Sabtu, 19 September 2009

How to market services to clients

THE IMPORTANCE of the role played by services, in both the economy at large and in organisations in particular, is immense. This encompasses not only 'pure' service industries, such as design, but companies that market goods where the service element is increasingly a point of competitive differentiation.

In a first of a series of insights drawn from a Chartered Institute of Marketing report called Services Marketing, we look at brand management, as it affects companies' ability to attract and retain clients.

Brand strategy and clients
Brands are successful because they deliver a promise to clients consistently. The 'integrity' of the brand is founded upon the ability to deliver to a set of expectations. For products, this is the experience of using the product. For services, brand integrity is derived from clients' experience of the service. All aspects of service delivery must embody the brand, with any inconsistency of service quality defining your brand in clients' eyes. An excellent branding strategy can make an already strong service stronger but it cannot rescue a weak service.

BRIEF »
Reproduce word for word the part of the services marketing article that begins with the words "In a first of" and ends with the words "a weak service.".

RECORDED DATA »

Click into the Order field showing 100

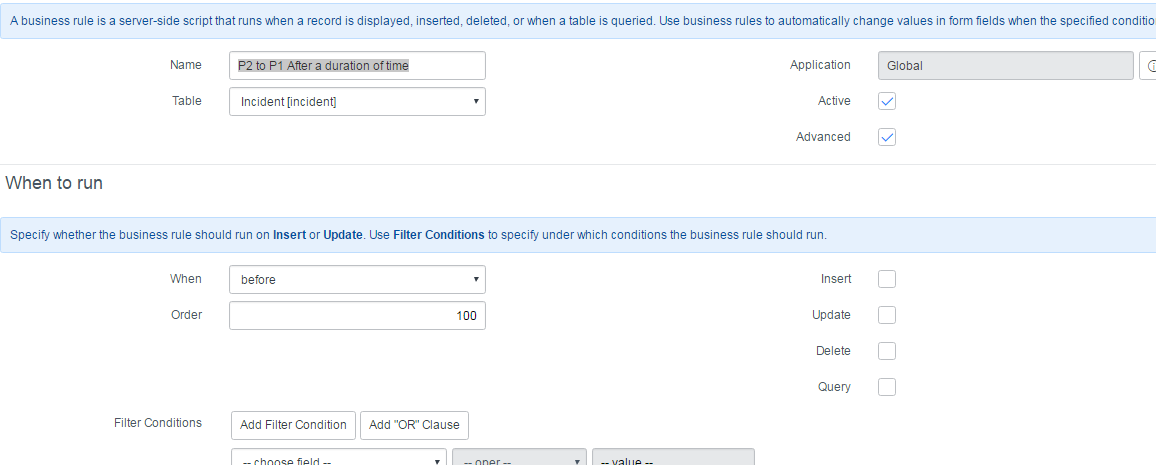[x=358, y=315]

OUTPUT FOR THIS EXERCISE »
In a first of a series of insights drawn from a Chartered Institute of Marketing report called Services Marketing, we look at brand management, as it affects companies' ability to attract and retain clients.

Brand strategy and clients
Brands are successful because they deliver a promise to clients consistently. The 'integrity' of the brand is founded upon the ability to deliver to a set of expectations. For products, this is the experience of using the product. For services, brand integrity is derived from clients' experience of the service. All aspects of service delivery must embody the brand, with any inconsistency of service quality defining your brand in clients' eyes. An excellent branding strategy can make an already strong service stronger but it cannot rescue a weak service.